Their first chance had come 16 years before in A Shot in the Dark (1964), the second of Blake Edwards’s slapstick comedies featuring Sellers as the extraordinarily maladroit Inspector Clouseau, who seemed unable to cross a room without breaking something. Kwouk played Clouseau’s Chinese “houseboy”, whose sole function was to ambush his master with kung fu attacks at the most unexpected moments from the most unsuspected places. These brilliantly choreographed running and jumping gags, which always resulted in the destruction of Clouseau’s apartment and Cato coming off worst, were the highlights of all the Pink Panther films, which included The Return of the Pink Panther (1975), The Pink Panther Strikes Again (1976) and The Revenge of the Pink Panther (1978).
“Peter and I fell about laughing so much that very often we were unable to complete the day’s work as scheduled, which the producers hated,” Kwouk recalled. “Cato and I are very different. He never stands still. I only move when I have to.” The death of Sellers in 1980 didn’t prevent Edwards from making The Trail of the Pink Panther (1982) by piecing together out-takes and clips from the previous films in the series. Kwouk was seen as Cato, bravely being interviewed about his boss, and again in Curse of the Pink Panther (1983), this time as proprietor of the Clouseau museum. Kwouk’s protracted association with the Pink Panther series ended with Son of the Pink Panther (1993), in which, in various disguises, he attacks villains on behalf of Roberto Benigni in the title role.
Kwouk also appeared in three James Bond movies: Goldfinger (1964), as a nuclear scientist sent to oversee the bomb that China has given to Goldfinger (Gert Frobe) to blow up Fort Knox, but who is later double-crossed and shot; Casino Royale (1967), as a Chinese general; and You Only Live Twice (1967), as one of Blofeld’s gang of Spectre henchmen.
His other roles varied from Chairman Peng of the People’s Republic in Shoes of the Fisherman (1968) to a corrupt Laotian general who’s hoping to save up enough money to buy a Holiday Inn in the US in Air America (1990), to the trustworthy contact in Paris of Jet Li’s Chinese cop in the formulaic martial arts thriller Kiss of the Dragon (2001).

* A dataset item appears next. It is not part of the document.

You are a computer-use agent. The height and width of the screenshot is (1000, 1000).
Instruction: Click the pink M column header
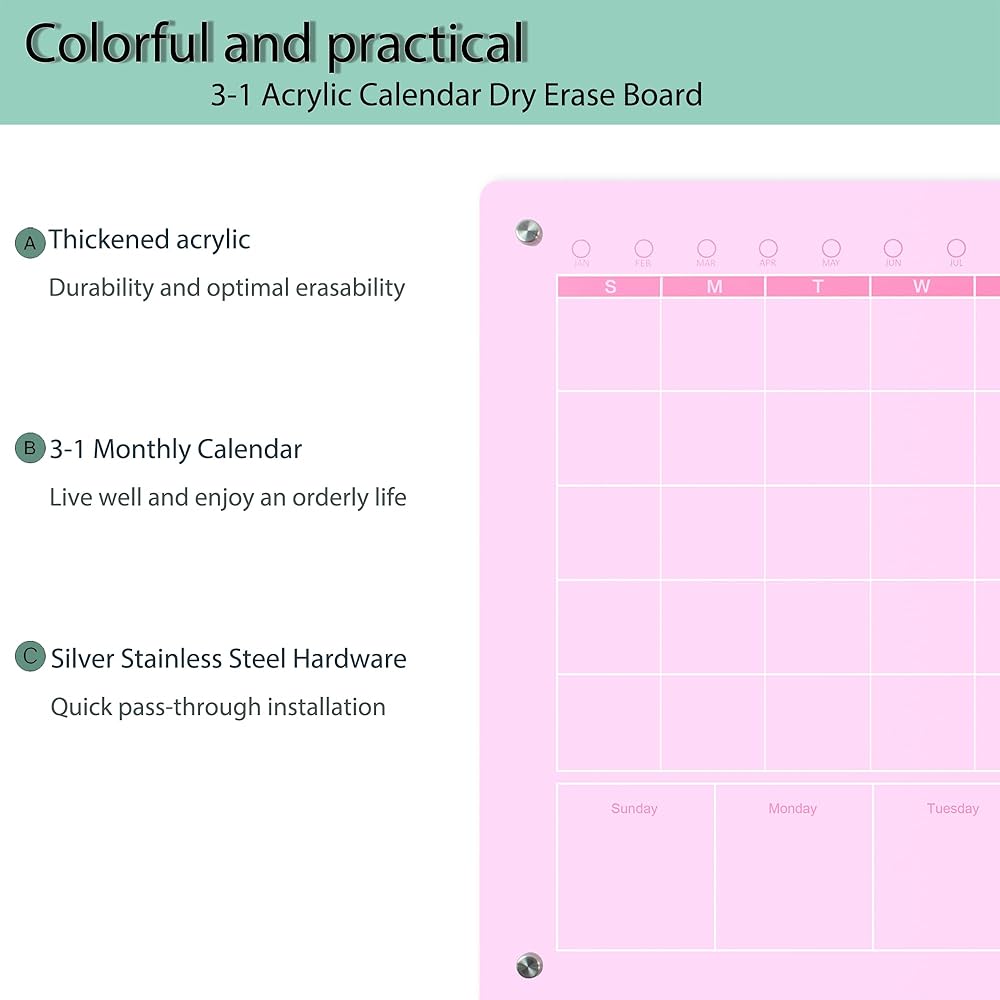click(x=714, y=287)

Parallel to his film career, Kwouk made a niche for himself on British television in series including The Saint (1965-68), It Ain’t Half Hot Mum (1977-78), Doctor Who (1982), and as himself in The Kenny Everett Show (1983-84) and The Harry Hill Show (1997-2000). But the role that revealed his underused talents as a dramatic actor was Major Yamauchi, the strict but honourable commandant of a women’s POW camp in Tenko (1981-84).
In contrast was his Mr Entwistle, a philosophical electrical handyman from Hull in Last of the Summer Wine, a part specially written for him by Roy Clarke. “It is a very pleasant and easygoing programme, a lovely gentle comic show,” Kwouk remarked. “There is no one charging around, and even the slapstick is quite gentle – certainly more gentle than I am used to.”

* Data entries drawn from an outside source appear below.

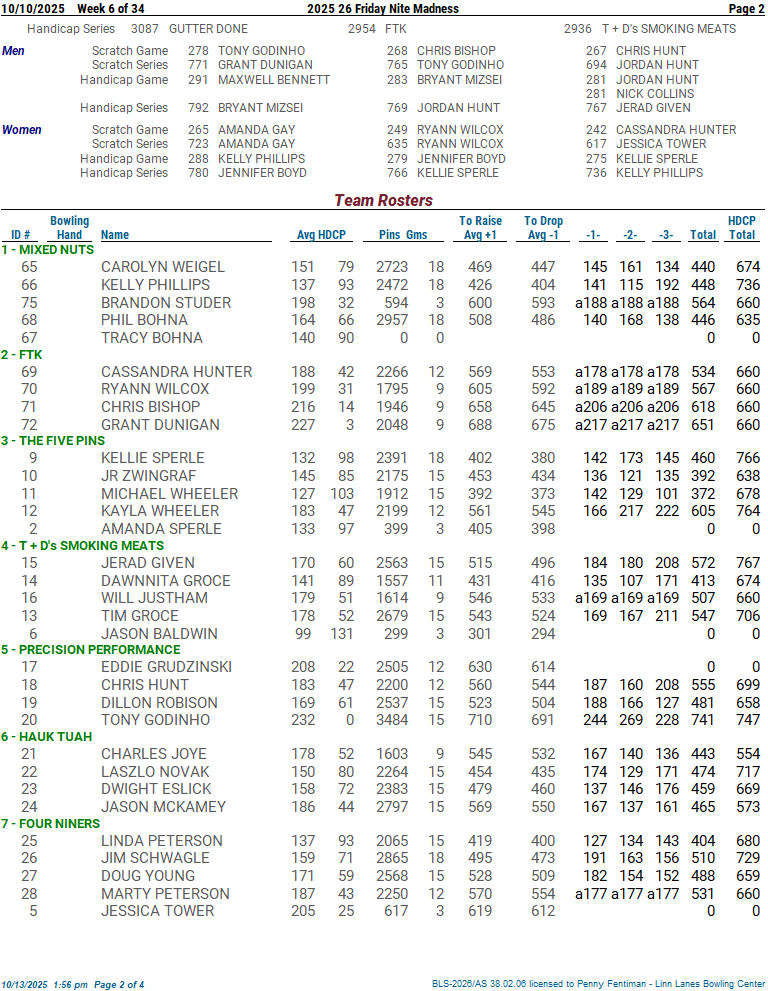
Task: Select the Men section label
Action: 14,51
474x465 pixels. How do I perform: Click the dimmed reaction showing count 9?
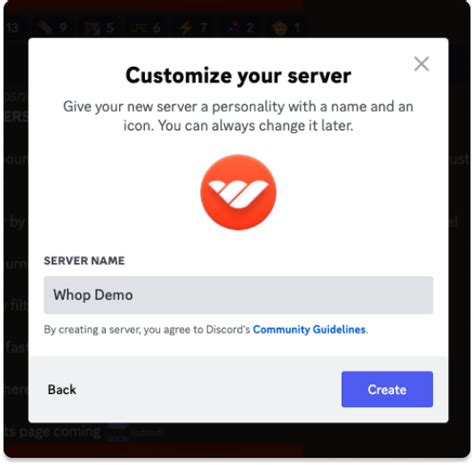click(53, 28)
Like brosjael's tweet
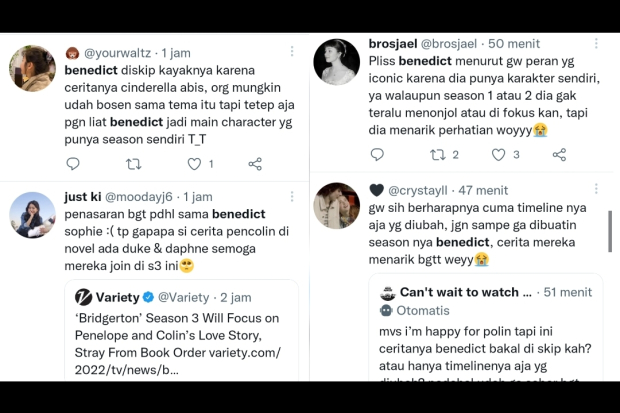The image size is (620, 413). [x=498, y=155]
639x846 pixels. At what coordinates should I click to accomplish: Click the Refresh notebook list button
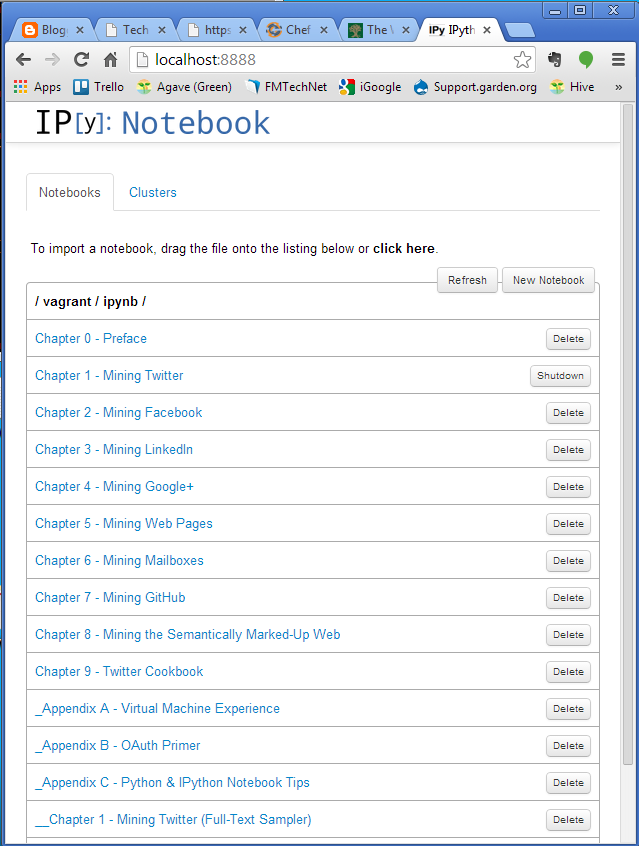[x=467, y=280]
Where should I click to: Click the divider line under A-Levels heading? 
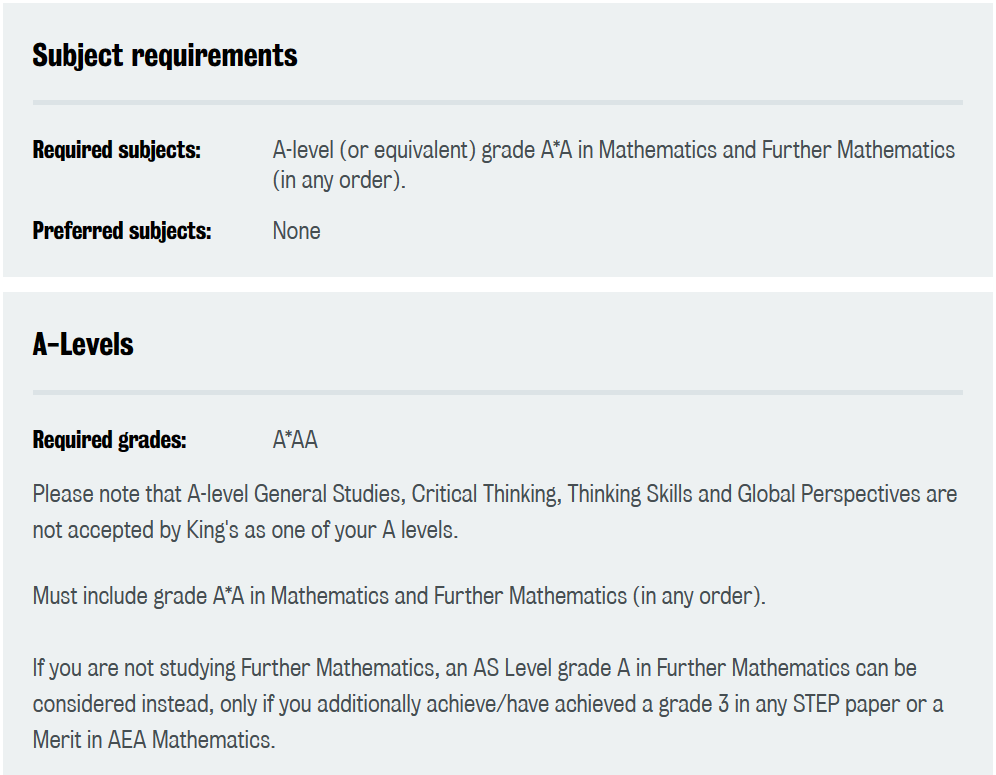coord(498,393)
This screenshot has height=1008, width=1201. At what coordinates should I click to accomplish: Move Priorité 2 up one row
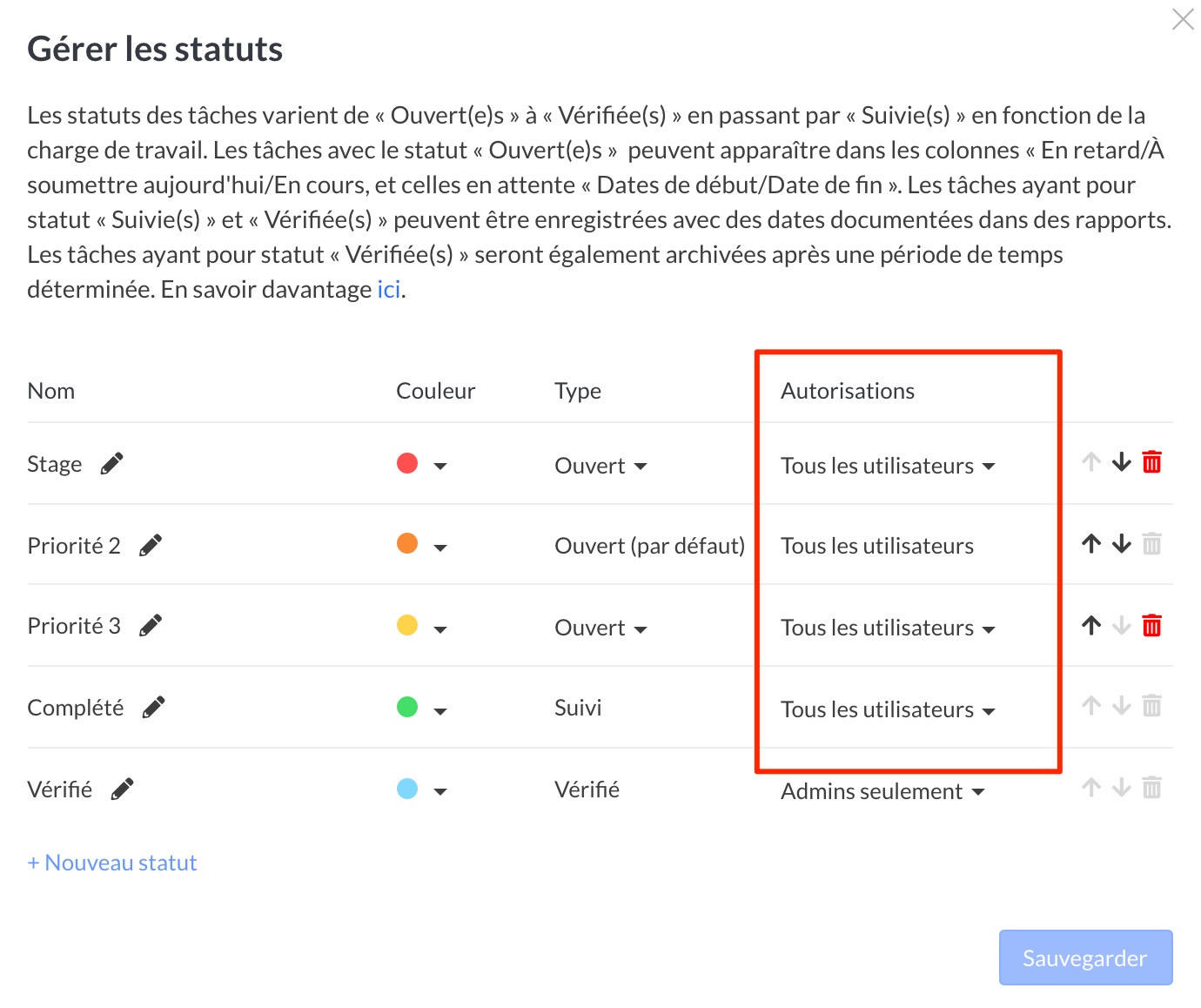(1091, 544)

Kwouk’s voice was almost as famous as his face. It can be heard in the video game Fire Warrior, narrating the English version of the Japanese TV series The Water Margin (1976-78), the bizarre “interactive” gambling show Banzai! (2001-04) and in many TV commercials.
Kwouk was appointed OBE in 2011 for services to drama.
He is survived by Caroline Tebbs, whom he married in 1961, and their son Christopher.